Sehr geehrte Damen und Herren, Wien hat
Österreich-weit die meisten Shoppingcenter. Auch bei der Dichte sind wir
Spitzenreiter. Ein Vorteil ist und das muss man schon sagen, wenn man sich das
genau anschaut, dass in Zukunft natürlich diese großen Flächen fehlen werden.
Also es gibt zwei Gebiete, da ist einmal das oft zitierte Einkaufszentrum in
Rothneusiedl. Ob das wirklich kommt, weiß man nicht. Ich meine, es gibt noch
den Optionenvertrag und da wird man schauen müssen, ob man den umsetzen kann.

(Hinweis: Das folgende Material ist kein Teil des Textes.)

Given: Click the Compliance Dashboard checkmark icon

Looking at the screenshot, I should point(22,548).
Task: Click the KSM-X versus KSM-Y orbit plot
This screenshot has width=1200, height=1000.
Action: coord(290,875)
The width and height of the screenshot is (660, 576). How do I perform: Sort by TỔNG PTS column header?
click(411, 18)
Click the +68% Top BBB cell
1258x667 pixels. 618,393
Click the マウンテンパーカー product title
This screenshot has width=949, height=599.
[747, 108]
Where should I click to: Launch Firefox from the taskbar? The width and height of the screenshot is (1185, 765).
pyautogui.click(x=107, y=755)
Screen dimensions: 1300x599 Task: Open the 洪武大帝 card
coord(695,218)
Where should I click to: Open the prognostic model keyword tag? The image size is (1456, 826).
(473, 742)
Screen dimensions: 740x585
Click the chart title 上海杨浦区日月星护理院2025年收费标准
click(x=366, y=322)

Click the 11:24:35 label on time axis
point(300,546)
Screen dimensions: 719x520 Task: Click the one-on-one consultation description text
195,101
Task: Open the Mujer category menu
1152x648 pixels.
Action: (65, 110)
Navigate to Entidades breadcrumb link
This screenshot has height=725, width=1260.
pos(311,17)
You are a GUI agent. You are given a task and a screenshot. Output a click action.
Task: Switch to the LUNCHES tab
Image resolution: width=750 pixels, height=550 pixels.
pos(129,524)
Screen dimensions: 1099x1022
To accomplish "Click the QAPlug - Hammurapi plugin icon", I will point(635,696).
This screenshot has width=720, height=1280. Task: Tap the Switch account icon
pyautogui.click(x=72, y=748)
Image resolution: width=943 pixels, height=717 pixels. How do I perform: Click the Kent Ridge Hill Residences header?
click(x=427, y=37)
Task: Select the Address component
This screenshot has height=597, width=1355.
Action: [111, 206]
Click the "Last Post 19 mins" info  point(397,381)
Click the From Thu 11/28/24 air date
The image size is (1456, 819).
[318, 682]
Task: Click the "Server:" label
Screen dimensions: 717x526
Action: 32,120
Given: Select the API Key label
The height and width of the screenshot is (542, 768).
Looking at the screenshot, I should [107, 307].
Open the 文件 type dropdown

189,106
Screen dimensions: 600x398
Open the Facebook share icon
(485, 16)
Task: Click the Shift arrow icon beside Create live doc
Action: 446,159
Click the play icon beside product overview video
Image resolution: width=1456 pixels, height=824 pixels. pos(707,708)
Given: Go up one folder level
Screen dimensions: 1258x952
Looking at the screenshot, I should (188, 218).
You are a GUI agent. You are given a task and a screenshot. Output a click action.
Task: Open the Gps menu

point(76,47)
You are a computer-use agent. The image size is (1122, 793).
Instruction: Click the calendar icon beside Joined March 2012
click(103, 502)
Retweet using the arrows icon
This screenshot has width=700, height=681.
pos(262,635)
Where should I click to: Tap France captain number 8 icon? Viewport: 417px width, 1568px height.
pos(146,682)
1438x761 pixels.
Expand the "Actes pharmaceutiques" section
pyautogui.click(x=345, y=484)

Am Flugfeld Aspern werden wir wahrscheinlich auch, wenn man nichts anderes
findet, ein Einkaufszentrum hinstellen. Sonst muss man sagen, wird nicht viel
passieren. Das Donauzentrum ist um zirka 60 Geschäfte erweitert worden. Es
geht leider auch dort der Umsatz zurück, wie ich gehört habe, aber so schön, so
gut. Ich denke einmal, dass das in der nächsten Zeit in Wien abgeschlossen sein
wird. Das heißt daher, was kann die Stadt oder was können wir als Kommune für
diese Einkaufsstraßen tun, denn wir sollten jetzt neben den beiden
Einkaufszentren bei den beiden Bahnhöfen den Fokus nämlich wieder auf diese
Einkaufsstraßen legen. Also was kann die Stadt oder was kann die Planungsabteilung
tun, damit das Verweilen dort in den Einkaufsstraßen einfach ein bissel
angenehmer wird. Erster Punkt ist einmal eine attraktivere Gestaltung des
öffentlichen Raums. Wir wissen, dass man sich nur in jene Straßen traut, in
denen es auch relativ angenehm ist, sich dort in seiner Freizeit aufzuhalten,
also Lokale, nettes Äußeres und so weiter. Erst dann sind auch die Leute bereit
zu investieren beziehungsweise die Geschäfte zu besuchen, das heißt, wir
brauchen auch dort eine Fußgängerfreundlichkeit und in vielen Straßen ist das
einfach nicht mehr gegeben.
Nächster Punkt ist, und das hat jetzt vielleicht
weniger mit der Stadt zu tun, aber trotzdem könnte die Stadt ein bissel einen
Anstoß geben, dass es nicht nur diese Handels-Cluster in den einzelnen Einkaufsstraßen
gibt, sondern dass man speziellen Nischengeschäften, also Geschäften, die
kleine Nischen bevorzugen, Hilfe gibt, damit sie sich dort niederlassen und die
leerstehenden Geschäftslokale mieten und dass man dann versucht, dort einen
Impuls für das Grätzel zu bekommen.
Nächste Möglichkeit: Parkplätze. Wir brauchen sicher,
und da habe ich auch wieder mein Beispiel Favoritner Fußgängerzone, dass eine
Machbarkeitsstudie gemacht wird, um einmal den Viktor-Adler-Markt zu
untertunneln und zu schauen, ob man da drunter eine Parkgarage hinbekommt. Wir
haben dort ja eigentlich das Problem, dass jemand, der nicht direkt in der
Fußgängerzone wohnt und dort einkaufen gehen möchte, in Wirklichkeit oft keinen
Parkplatz kriegt, ja, und damit fahren dann auch sehr viele in die SCS oder in
andere umliegende Einkaufs-Center weiter.